Aufgabenstellung:
1 > Zwischen welchen Spielvarianten kann man laut dem untersuchten Text im Mehrspieler-Modus wählen?
2 > Gib den Abschnitt des untersuchten Texts, der mit den Worten „Die wenigen, kurzen“ beginnt und mit „noch ein Beam-Punkt.“ endet, noch einmal wieder und ersetze darin „Fahne“ durch „Flagge“.

==== Untersuchter Text ====

Was hingegen absolut stimmt, ist die Grafik. Detaillierte Texturen auf Postern und glänzenden Oberflächen, Authentizität wird auch durch Beschriftungen auf Anlagen, an der Vorderseite des gigatisch wirkenden Klavierflügels oder auf der im Spiel "versteckten" Saturn/Dreamcast-Konsole (!) erzeugt. Die Reifen der Fahrzeuge bewegen sich, Flugzeuge und Helikopter hinterlassen "Kondensstreifen" an den Flügeln, und die Raketen geben einen Schweif ab. Die Explosionen von Bomben erzeugen einen kleinen Pilz und eine temporäre Brandspur. Auf dem Boden macht sich allerdings das Bi-lineare Flitering deutlich bemerkbar, ist aber zu verschmerzen. Alle Modelle sind realistisch modelliert, nur die Flugzeuge haben an Spielzeug angelehnte Proportionen. Kassiert ihr oder der Gegner zu viele Treffer, fängt das Chassis an in zwei versch. Phasen zu rauchen. Sehr gut gefallen auch andere Details, wie das Modellschiff in der Werkstatt, welches viel grösser als euer Helikopter ist, das ihr aber dennoch umstoßen könnt.

Die wenigen, kurzen Cut-Scenes erzeugen bspw. mit einer kurzen Kamerafahrt über eine Festung, eine dichte Atmosphäre. Auf einen Grossteil der interaktiven Umgebung müsst ihr leider im Multiplayer (1-4 am System) verzichten, war wohl nicht anders machbar. Ansonten punktet der Mehrspieler-Mode trotz der kargen Auswahl an Optionen: Entweder CtFlag, Deathmatch oder Katz und Maus. Hierzu stehen alle erspielten Arenen samt Interaktions-Beschneidung bereit, dafür mit völlig freier Fahrzeugauswahl - super! Ihr könnt euch in Teams aufteilen: Der eine hockt im SU-Jet, der andere lenkt die Walze und schnappt sich die Fahne. Meiner Meinung nach auch heute noch interessant; sicherlich auch dank der interessanten Umgebung und den damit einhergehenden Versteckmöglichkeiten. Zu den üblichen Gadgets gesellt sich dann übrigens auch noch ein Beam-Punkt.

==== Datensätze ====

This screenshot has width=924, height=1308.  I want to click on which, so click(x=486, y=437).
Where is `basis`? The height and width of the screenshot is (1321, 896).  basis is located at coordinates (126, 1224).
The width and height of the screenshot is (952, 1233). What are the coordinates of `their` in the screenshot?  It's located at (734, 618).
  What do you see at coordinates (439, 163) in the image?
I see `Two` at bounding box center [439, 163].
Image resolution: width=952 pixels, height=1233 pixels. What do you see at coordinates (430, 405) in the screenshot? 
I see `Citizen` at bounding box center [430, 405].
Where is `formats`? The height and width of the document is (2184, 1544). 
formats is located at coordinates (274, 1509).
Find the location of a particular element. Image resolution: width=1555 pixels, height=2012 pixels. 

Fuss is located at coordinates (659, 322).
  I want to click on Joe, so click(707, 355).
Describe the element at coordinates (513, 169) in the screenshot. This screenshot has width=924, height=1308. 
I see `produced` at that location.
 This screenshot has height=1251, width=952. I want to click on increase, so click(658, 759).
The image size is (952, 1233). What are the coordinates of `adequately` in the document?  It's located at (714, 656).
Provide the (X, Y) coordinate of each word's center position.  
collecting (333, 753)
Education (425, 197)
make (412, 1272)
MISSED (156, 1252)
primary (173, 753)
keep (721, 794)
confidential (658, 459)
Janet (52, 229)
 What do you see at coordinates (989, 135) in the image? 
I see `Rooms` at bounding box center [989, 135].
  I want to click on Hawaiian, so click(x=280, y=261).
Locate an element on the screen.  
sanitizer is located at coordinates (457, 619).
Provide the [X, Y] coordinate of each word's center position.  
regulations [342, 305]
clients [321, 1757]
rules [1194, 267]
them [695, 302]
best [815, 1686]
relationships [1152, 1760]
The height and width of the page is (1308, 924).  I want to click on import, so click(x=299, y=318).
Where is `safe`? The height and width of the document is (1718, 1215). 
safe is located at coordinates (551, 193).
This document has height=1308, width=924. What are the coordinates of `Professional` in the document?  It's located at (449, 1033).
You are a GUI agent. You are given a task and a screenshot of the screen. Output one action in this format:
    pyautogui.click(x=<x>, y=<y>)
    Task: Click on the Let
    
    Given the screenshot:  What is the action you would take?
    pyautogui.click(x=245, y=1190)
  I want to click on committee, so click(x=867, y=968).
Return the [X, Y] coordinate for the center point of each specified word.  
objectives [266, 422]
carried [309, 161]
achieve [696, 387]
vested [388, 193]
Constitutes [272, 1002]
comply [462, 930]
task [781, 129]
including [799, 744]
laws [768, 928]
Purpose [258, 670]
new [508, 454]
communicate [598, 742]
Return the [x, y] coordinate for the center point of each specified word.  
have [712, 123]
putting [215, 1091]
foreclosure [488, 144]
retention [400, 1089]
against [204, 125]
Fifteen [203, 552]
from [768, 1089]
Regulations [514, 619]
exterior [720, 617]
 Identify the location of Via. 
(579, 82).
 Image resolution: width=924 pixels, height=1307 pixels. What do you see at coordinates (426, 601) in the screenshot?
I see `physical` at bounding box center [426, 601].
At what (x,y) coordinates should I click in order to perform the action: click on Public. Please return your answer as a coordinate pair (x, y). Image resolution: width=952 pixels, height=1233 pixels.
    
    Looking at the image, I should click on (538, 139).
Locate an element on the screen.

====

Gegebene Antworten:
1 > CtFlag, Deathmatch oder Katz und Maus.

2 >
Die wenigen, kurzen Cut-Scenes erzeugen bspw. mit einer kurzen Kamerafahrt über eine Festung, eine dichte Atmosphäre. Auf einen Grossteil der interaktiven Umgebung müsst ihr leider im Multiplayer (1-4 am System) verzichten, war wohl nicht anders machbar. Ansonten punktet der Mehrspieler-Mode trotz der kargen Auswahl an Optionen: Entweder CtFlag, Deathmatch oder Katz und Maus. Hierzu stehen alle erspielten Arenen samt Interaktions-Beschneidung bereit, dafür mit völlig freier Fahrzeugauswahl - super! Ihr könnt euch in Teams aufteilen: Der eine hockt im SU-Jet, der andere lenkt die Walze und schnappt sich die Flagge. Meiner Meinung nach auch heute noch interessant; sicherlich auch dank der interessanten Umgebung und den damit einhergehenden Versteckmöglichkeiten. Zu den üblichen Gadgets gesellt sich dann übrigens auch noch ein Beam-Punkt.